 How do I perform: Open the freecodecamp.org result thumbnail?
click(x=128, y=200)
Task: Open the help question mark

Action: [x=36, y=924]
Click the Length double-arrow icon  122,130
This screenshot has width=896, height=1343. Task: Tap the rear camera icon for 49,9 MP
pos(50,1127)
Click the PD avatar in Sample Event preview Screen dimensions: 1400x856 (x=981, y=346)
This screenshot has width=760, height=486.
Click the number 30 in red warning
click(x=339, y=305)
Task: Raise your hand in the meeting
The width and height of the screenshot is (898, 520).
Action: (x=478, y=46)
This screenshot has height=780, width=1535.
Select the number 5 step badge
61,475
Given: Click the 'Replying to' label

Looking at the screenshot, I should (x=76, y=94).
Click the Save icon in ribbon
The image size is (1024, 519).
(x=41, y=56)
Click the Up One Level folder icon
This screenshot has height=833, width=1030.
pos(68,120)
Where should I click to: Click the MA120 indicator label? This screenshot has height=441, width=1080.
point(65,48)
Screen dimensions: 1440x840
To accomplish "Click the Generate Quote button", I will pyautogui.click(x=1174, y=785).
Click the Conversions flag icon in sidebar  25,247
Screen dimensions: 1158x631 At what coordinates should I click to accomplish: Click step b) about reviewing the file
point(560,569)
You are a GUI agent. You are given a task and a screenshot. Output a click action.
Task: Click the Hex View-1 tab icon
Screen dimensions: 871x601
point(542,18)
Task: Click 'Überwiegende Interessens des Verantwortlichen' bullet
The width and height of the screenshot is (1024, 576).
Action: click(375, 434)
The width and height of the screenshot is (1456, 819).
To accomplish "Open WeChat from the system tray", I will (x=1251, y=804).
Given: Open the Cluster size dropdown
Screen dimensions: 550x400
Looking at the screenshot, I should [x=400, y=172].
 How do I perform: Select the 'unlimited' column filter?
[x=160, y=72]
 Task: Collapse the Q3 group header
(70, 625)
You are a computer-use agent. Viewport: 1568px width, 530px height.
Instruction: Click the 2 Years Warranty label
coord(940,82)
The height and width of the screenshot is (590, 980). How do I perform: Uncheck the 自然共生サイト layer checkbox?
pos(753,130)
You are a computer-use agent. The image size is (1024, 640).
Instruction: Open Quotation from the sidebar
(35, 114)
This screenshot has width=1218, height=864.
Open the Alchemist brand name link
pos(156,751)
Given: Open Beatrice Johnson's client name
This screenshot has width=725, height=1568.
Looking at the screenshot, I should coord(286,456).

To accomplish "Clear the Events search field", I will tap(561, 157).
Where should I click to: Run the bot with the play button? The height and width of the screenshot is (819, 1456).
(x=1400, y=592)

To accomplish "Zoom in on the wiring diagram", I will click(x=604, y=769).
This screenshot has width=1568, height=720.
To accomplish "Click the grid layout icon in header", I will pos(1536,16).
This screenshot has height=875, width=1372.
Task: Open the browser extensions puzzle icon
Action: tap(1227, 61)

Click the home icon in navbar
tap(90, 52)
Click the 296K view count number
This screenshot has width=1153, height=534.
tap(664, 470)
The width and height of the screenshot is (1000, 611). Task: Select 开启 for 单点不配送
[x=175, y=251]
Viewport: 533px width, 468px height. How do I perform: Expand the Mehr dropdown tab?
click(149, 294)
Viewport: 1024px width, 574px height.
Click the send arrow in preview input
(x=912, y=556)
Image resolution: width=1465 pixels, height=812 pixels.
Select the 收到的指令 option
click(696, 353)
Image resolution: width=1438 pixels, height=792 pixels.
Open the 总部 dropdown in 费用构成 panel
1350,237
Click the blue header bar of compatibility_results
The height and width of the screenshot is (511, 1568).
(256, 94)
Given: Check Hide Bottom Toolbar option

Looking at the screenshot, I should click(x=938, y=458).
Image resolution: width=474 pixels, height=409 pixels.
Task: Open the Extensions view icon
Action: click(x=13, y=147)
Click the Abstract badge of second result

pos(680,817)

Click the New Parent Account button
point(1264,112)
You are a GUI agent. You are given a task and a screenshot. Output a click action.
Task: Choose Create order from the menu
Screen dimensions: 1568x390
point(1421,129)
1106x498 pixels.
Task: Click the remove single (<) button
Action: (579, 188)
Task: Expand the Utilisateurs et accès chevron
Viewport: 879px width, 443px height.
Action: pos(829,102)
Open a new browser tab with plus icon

▬▬▬

Copy the listing above in full, reproducing every line without change.

> Result
 How do I perform: Open the freecodecamp.org result thumbnail?
click(x=128, y=200)
Task: Open the help question mark

Action: [x=36, y=924]
Click the Length double-arrow icon  122,130
This screenshot has width=896, height=1343. Task: Tap the rear camera icon for 49,9 MP
pos(50,1127)
Click the PD avatar in Sample Event preview Screen dimensions: 1400x856 (x=981, y=346)
This screenshot has width=760, height=486.
Click the number 30 in red warning
click(x=339, y=305)
Task: Raise your hand in the meeting
The width and height of the screenshot is (898, 520).
Action: (x=478, y=46)
This screenshot has height=780, width=1535.
Select the number 5 step badge
61,475
Given: Click the 'Replying to' label

Looking at the screenshot, I should (x=76, y=94).
Click the Save icon in ribbon
The image size is (1024, 519).
(x=41, y=56)
Click the Up One Level folder icon
This screenshot has height=833, width=1030.
pos(68,120)
Where should I click to: Click the MA120 indicator label? This screenshot has height=441, width=1080.
point(65,48)
Screen dimensions: 1440x840
To accomplish "Click the Generate Quote button", I will pyautogui.click(x=1174, y=785).
Click the Conversions flag icon in sidebar  25,247
Screen dimensions: 1158x631 At what coordinates should I click to accomplish: Click step b) about reviewing the file
point(560,569)
You are a GUI agent. You are given a task and a screenshot. Output a click action.
Task: Click the Hex View-1 tab icon
Screen dimensions: 871x601
point(542,18)
Task: Click 'Überwiegende Interessens des Verantwortlichen' bullet
The width and height of the screenshot is (1024, 576).
Action: click(375, 434)
The width and height of the screenshot is (1456, 819).
To accomplish "Open WeChat from the system tray", I will (x=1251, y=804).
Given: Open the Cluster size dropdown
Screen dimensions: 550x400
Looking at the screenshot, I should [x=400, y=172].
 How do I perform: Select the 'unlimited' column filter?
[x=160, y=72]
 Task: Collapse the Q3 group header
(70, 625)
You are a computer-use agent. Viewport: 1568px width, 530px height.
Instruction: Click the 2 Years Warranty label
coord(940,82)
The height and width of the screenshot is (590, 980). How do I perform: Uncheck the 自然共生サイト layer checkbox?
pos(753,130)
You are a computer-use agent. The image size is (1024, 640).
Instruction: Open Quotation from the sidebar
(35, 114)
This screenshot has width=1218, height=864.
Open the Alchemist brand name link
pos(156,751)
Given: Open Beatrice Johnson's client name
This screenshot has width=725, height=1568.
Looking at the screenshot, I should coord(286,456).

To accomplish "Clear the Events search field", I will tap(561, 157).
Where should I click to: Run the bot with the play button? The height and width of the screenshot is (819, 1456).
(x=1400, y=592)

To accomplish "Zoom in on the wiring diagram", I will click(x=604, y=769).
This screenshot has width=1568, height=720.
To accomplish "Click the grid layout icon in header", I will pos(1536,16).
This screenshot has height=875, width=1372.
Task: Open the browser extensions puzzle icon
Action: tap(1227, 61)

Click the home icon in navbar
tap(90, 52)
Click the 296K view count number
This screenshot has width=1153, height=534.
tap(664, 470)
The width and height of the screenshot is (1000, 611). Task: Select 开启 for 单点不配送
[x=175, y=251]
Viewport: 533px width, 468px height. How do I perform: Expand the Mehr dropdown tab?
click(149, 294)
Viewport: 1024px width, 574px height.
Click the send arrow in preview input
(x=912, y=556)
Image resolution: width=1465 pixels, height=812 pixels.
Select the 收到的指令 option
click(696, 353)
Image resolution: width=1438 pixels, height=792 pixels.
Open the 总部 dropdown in 费用构成 panel
1350,237
Click the blue header bar of compatibility_results
The height and width of the screenshot is (511, 1568).
(256, 94)
Given: Check Hide Bottom Toolbar option

Looking at the screenshot, I should click(x=938, y=458).
Image resolution: width=474 pixels, height=409 pixels.
Task: Open the Extensions view icon
Action: click(x=13, y=147)
Click the Abstract badge of second result

pos(680,817)

Click the New Parent Account button
point(1264,112)
You are a GUI agent. You are given a task and a screenshot. Output a click action.
Task: Choose Create order from the menu
Screen dimensions: 1568x390
point(1421,129)
1106x498 pixels.
Task: Click the remove single (<) button
Action: (579, 188)
Task: Expand the Utilisateurs et accès chevron
Viewport: 879px width, 443px height.
Action: pos(829,102)
Open a new browser tab with plus icon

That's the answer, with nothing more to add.